_Problem_
Reproduce the lines from the start through the line containing "Action: point(430,232)", requests included, shifting every coordinate in the answers by adding 38 to it.

_Exercise materials_
☆ ☆ ☆ ☆ ☆

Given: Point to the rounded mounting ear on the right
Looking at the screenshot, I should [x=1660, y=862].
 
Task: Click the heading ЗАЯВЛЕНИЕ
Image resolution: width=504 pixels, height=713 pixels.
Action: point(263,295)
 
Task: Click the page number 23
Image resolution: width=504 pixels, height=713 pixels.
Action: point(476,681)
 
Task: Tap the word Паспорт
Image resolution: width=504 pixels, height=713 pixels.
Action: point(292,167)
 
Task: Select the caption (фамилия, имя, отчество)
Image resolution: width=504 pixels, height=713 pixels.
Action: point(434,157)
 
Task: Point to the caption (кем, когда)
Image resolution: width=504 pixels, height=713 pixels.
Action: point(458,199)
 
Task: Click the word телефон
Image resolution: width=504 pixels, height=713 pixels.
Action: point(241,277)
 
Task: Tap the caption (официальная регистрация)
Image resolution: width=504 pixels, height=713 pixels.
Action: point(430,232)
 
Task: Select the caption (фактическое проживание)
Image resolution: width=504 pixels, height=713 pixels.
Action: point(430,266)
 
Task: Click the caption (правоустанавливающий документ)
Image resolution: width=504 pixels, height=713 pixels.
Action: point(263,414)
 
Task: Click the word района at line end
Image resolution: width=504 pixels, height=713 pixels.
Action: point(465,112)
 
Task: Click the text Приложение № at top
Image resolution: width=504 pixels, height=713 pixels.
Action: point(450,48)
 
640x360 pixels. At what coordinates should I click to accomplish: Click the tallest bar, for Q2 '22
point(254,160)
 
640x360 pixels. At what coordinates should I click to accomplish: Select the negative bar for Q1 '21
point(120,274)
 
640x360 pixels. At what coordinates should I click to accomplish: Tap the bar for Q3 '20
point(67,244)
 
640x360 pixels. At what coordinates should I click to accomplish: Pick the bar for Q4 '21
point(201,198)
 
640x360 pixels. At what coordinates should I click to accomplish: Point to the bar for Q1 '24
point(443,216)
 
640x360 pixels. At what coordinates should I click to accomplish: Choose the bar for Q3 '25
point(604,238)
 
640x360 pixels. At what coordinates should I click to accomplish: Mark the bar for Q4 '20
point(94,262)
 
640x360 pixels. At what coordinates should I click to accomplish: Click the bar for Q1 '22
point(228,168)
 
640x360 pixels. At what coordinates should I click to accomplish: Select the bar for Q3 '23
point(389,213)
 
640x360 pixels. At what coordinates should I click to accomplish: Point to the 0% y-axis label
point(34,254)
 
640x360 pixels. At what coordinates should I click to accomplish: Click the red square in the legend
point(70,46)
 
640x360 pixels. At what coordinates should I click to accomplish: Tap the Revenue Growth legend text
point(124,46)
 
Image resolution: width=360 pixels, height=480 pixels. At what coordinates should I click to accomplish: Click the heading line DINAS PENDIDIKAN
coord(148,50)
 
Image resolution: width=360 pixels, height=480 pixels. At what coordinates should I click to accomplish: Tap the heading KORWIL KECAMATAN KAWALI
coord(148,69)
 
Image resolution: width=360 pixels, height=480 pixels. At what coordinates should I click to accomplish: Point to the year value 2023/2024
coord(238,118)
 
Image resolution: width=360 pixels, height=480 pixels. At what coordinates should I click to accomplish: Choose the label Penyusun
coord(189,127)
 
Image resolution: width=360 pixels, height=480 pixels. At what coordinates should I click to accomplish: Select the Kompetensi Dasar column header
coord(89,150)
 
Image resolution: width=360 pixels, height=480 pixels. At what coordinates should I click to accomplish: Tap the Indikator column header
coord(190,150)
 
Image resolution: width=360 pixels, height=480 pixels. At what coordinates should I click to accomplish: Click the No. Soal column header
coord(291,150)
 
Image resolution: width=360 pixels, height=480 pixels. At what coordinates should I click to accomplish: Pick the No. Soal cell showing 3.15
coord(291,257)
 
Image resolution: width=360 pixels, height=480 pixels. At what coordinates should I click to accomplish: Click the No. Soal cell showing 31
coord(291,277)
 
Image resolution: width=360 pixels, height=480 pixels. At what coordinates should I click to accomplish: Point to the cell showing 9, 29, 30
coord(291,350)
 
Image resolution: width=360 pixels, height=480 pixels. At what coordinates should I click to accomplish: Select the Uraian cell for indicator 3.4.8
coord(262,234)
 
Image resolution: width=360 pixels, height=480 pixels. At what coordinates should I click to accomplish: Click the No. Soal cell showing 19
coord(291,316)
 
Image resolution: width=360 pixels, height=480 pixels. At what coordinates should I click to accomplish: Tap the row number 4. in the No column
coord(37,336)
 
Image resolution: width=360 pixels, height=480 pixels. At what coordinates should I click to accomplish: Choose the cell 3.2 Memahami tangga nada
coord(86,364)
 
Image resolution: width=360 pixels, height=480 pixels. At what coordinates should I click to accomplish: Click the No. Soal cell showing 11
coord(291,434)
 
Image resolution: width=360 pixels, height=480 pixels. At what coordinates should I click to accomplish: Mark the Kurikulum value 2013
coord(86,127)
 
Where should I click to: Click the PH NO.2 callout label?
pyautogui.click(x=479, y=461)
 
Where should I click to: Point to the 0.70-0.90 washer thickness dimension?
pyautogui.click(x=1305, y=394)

☆ ☆ ☆ ☆ ☆

_Exercise answer_
Given: Point to the rounded mounting ear on the right
Looking at the screenshot, I should [x=1698, y=900].
 
Task: Click the heading ЗАЯВЛЕНИЕ
Image resolution: width=504 pixels, height=713 pixels.
Action: point(301,333)
 
Task: Click the page number 23
Image resolution: width=504 pixels, height=713 pixels.
Action: point(514,719)
 
Task: Tap the word Паспорт
Image resolution: width=504 pixels, height=713 pixels.
Action: point(330,205)
 
Task: Select the caption (фамилия, имя, отчество)
Image resolution: width=504 pixels, height=713 pixels.
Action: point(472,195)
 
Task: Point to the caption (кем, когда)
Image resolution: width=504 pixels, height=713 pixels.
Action: point(496,237)
 
Task: Click the word телефон
Image resolution: width=504 pixels, height=713 pixels.
Action: point(279,315)
 
Task: Tap the caption (официальная регистрация)
Image resolution: width=504 pixels, height=713 pixels.
Action: point(468,270)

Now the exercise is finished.